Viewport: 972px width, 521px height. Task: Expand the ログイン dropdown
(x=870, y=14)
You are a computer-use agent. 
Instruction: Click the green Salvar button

┄┄┄┄┄┄┄┄┄┄┄┄┄┄┄┄┄┄┄┄

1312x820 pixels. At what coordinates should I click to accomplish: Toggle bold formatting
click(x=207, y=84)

┄┄┄┄┄┄┄┄┄┄┄┄┄┄┄┄┄┄┄┄

▸ **Exercise aim**
The required output is every line above from the one with "You are a computer-use agent." down to the one with "Instruction: Click the green Salvar button", restated word for word, ends included.

▸ **Response area**
You are a computer-use agent. 
Instruction: Click the green Salvar button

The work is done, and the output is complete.